(Dataset extract):
==================================================

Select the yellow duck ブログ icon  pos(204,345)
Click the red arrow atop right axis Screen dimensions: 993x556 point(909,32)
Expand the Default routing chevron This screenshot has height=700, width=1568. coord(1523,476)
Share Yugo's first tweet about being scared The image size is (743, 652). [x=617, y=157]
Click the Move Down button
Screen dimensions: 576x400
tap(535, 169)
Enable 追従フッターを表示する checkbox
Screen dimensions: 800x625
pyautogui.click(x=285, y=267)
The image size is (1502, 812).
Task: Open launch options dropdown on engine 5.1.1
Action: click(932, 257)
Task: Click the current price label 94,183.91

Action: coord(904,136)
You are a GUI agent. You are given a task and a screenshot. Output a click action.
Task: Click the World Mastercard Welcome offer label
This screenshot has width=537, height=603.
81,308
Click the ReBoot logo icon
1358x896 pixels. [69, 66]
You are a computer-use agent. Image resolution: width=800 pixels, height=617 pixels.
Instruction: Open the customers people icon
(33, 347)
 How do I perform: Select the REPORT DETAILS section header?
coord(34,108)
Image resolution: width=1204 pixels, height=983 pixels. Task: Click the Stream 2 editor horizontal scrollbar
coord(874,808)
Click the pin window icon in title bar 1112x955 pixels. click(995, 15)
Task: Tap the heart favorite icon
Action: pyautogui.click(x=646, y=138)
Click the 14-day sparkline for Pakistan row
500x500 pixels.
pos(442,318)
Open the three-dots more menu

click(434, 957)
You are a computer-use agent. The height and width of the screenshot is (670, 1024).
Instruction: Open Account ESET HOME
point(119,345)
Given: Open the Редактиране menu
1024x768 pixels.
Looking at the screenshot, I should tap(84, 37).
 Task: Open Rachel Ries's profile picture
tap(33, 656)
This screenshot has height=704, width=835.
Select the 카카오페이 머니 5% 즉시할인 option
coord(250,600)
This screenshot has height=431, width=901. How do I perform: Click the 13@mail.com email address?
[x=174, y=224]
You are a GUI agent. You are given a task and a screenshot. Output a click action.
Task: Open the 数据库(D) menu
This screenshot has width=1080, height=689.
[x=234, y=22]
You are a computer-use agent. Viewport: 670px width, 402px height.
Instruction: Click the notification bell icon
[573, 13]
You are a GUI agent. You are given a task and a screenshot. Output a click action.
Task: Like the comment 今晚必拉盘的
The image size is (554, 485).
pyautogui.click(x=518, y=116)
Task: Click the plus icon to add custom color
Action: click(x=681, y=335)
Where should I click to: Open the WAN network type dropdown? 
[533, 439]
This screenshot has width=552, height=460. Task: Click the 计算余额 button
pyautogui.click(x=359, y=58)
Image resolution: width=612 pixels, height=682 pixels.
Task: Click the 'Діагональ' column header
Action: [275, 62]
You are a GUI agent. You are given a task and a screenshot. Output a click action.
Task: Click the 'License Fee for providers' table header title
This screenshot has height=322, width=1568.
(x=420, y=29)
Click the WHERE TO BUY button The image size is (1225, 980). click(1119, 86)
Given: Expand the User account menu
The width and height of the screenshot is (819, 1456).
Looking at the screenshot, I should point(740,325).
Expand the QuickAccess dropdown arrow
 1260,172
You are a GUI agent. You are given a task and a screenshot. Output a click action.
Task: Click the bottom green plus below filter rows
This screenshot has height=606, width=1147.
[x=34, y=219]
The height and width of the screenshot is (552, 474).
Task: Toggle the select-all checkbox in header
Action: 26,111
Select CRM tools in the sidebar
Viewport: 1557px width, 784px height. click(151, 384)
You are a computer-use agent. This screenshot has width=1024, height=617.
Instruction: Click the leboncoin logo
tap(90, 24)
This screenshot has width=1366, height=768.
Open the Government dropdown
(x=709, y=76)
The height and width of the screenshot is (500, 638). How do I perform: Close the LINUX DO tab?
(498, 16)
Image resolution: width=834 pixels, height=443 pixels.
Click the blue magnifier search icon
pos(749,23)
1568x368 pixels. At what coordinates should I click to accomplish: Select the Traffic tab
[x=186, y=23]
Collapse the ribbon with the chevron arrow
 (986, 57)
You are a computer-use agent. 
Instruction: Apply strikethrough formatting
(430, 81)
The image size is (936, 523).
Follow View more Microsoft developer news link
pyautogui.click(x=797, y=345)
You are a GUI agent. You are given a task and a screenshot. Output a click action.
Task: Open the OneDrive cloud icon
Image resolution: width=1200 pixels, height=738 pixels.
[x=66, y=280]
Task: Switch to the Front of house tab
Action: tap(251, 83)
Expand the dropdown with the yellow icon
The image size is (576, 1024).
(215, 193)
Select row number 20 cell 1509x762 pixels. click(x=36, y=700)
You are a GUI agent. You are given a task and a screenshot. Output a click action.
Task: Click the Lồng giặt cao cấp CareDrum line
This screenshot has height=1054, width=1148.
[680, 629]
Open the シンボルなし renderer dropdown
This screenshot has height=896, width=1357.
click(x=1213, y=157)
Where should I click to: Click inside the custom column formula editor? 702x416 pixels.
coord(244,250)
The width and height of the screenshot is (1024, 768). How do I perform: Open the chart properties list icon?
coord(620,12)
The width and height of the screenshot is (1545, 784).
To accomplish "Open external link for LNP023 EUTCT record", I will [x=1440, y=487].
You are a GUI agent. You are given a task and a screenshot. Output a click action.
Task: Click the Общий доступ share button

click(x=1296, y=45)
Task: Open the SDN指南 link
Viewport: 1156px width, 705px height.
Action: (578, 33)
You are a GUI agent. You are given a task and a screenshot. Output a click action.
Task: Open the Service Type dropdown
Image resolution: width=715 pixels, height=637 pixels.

==================================================

Print all the data exactly.

(Written answer):
Select the yellow duck ブログ icon  pos(204,345)
Click the red arrow atop right axis Screen dimensions: 993x556 point(909,32)
Expand the Default routing chevron This screenshot has height=700, width=1568. coord(1523,476)
Share Yugo's first tweet about being scared The image size is (743, 652). [x=617, y=157]
Click the Move Down button
Screen dimensions: 576x400
tap(535, 169)
Enable 追従フッターを表示する checkbox
Screen dimensions: 800x625
pyautogui.click(x=285, y=267)
The image size is (1502, 812).
Task: Open launch options dropdown on engine 5.1.1
Action: click(932, 257)
Task: Click the current price label 94,183.91

Action: coord(904,136)
You are a GUI agent. You are given a task and a screenshot. Output a click action.
Task: Click the World Mastercard Welcome offer label
This screenshot has width=537, height=603.
81,308
Click the ReBoot logo icon
1358x896 pixels. [69, 66]
You are a computer-use agent. Image resolution: width=800 pixels, height=617 pixels.
Instruction: Open the customers people icon
(33, 347)
 How do I perform: Select the REPORT DETAILS section header?
coord(34,108)
Image resolution: width=1204 pixels, height=983 pixels. Task: Click the Stream 2 editor horizontal scrollbar
coord(874,808)
Click the pin window icon in title bar 1112x955 pixels. click(995, 15)
Task: Tap the heart favorite icon
Action: pyautogui.click(x=646, y=138)
Click the 14-day sparkline for Pakistan row
500x500 pixels.
pos(442,318)
Open the three-dots more menu

click(434, 957)
You are a computer-use agent. The height and width of the screenshot is (670, 1024).
Instruction: Open Account ESET HOME
point(119,345)
Given: Open the Редактиране menu
1024x768 pixels.
Looking at the screenshot, I should tap(84, 37).
 Task: Open Rachel Ries's profile picture
tap(33, 656)
This screenshot has height=704, width=835.
Select the 카카오페이 머니 5% 즉시할인 option
coord(250,600)
This screenshot has height=431, width=901. How do I perform: Click the 13@mail.com email address?
[x=174, y=224]
You are a GUI agent. You are given a task and a screenshot. Output a click action.
Task: Open the 数据库(D) menu
This screenshot has width=1080, height=689.
[x=234, y=22]
You are a computer-use agent. Viewport: 670px width, 402px height.
Instruction: Click the notification bell icon
[573, 13]
You are a GUI agent. You are given a task and a screenshot. Output a click action.
Task: Like the comment 今晚必拉盘的
The image size is (554, 485).
pyautogui.click(x=518, y=116)
Task: Click the plus icon to add custom color
Action: click(x=681, y=335)
Where should I click to: Open the WAN network type dropdown? 
[533, 439]
This screenshot has width=552, height=460. Task: Click the 计算余额 button
pyautogui.click(x=359, y=58)
Image resolution: width=612 pixels, height=682 pixels.
Task: Click the 'Діагональ' column header
Action: [275, 62]
You are a GUI agent. You are given a task and a screenshot. Output a click action.
Task: Click the 'License Fee for providers' table header title
This screenshot has height=322, width=1568.
(x=420, y=29)
Click the WHERE TO BUY button The image size is (1225, 980). click(1119, 86)
Given: Expand the User account menu
The width and height of the screenshot is (819, 1456).
Looking at the screenshot, I should point(740,325).
Expand the QuickAccess dropdown arrow
 1260,172
You are a GUI agent. You are given a task and a screenshot. Output a click action.
Task: Click the bottom green plus below filter rows
This screenshot has height=606, width=1147.
[x=34, y=219]
The height and width of the screenshot is (552, 474).
Task: Toggle the select-all checkbox in header
Action: 26,111
Select CRM tools in the sidebar
Viewport: 1557px width, 784px height. click(151, 384)
You are a computer-use agent. This screenshot has width=1024, height=617.
Instruction: Click the leboncoin logo
tap(90, 24)
This screenshot has width=1366, height=768.
Open the Government dropdown
(x=709, y=76)
The height and width of the screenshot is (500, 638). How do I perform: Close the LINUX DO tab?
(498, 16)
Image resolution: width=834 pixels, height=443 pixels.
Click the blue magnifier search icon
pos(749,23)
1568x368 pixels. At what coordinates should I click to accomplish: Select the Traffic tab
[x=186, y=23]
Collapse the ribbon with the chevron arrow
 (986, 57)
You are a computer-use agent. 
Instruction: Apply strikethrough formatting
(430, 81)
The image size is (936, 523).
Follow View more Microsoft developer news link
pyautogui.click(x=797, y=345)
You are a GUI agent. You are given a task and a screenshot. Output a click action.
Task: Open the OneDrive cloud icon
Image resolution: width=1200 pixels, height=738 pixels.
[x=66, y=280]
Task: Switch to the Front of house tab
Action: tap(251, 83)
Expand the dropdown with the yellow icon
The image size is (576, 1024).
(215, 193)
Select row number 20 cell 1509x762 pixels. click(x=36, y=700)
You are a GUI agent. You are given a task and a screenshot. Output a click action.
Task: Click the Lồng giặt cao cấp CareDrum line
This screenshot has height=1054, width=1148.
[680, 629]
Open the シンボルなし renderer dropdown
This screenshot has height=896, width=1357.
click(x=1213, y=157)
Where should I click to: Click inside the custom column formula editor? 702x416 pixels.
coord(244,250)
The width and height of the screenshot is (1024, 768). How do I perform: Open the chart properties list icon?
coord(620,12)
The width and height of the screenshot is (1545, 784).
To accomplish "Open external link for LNP023 EUTCT record", I will [x=1440, y=487].
You are a GUI agent. You are given a task and a screenshot. Output a click action.
Task: Click the Общий доступ share button

click(x=1296, y=45)
Task: Open the SDN指南 link
Viewport: 1156px width, 705px height.
Action: (578, 33)
You are a GUI agent. You are given a task and a screenshot. Output a click action.
Task: Open the Service Type dropdown
Image resolution: width=715 pixels, height=637 pixels.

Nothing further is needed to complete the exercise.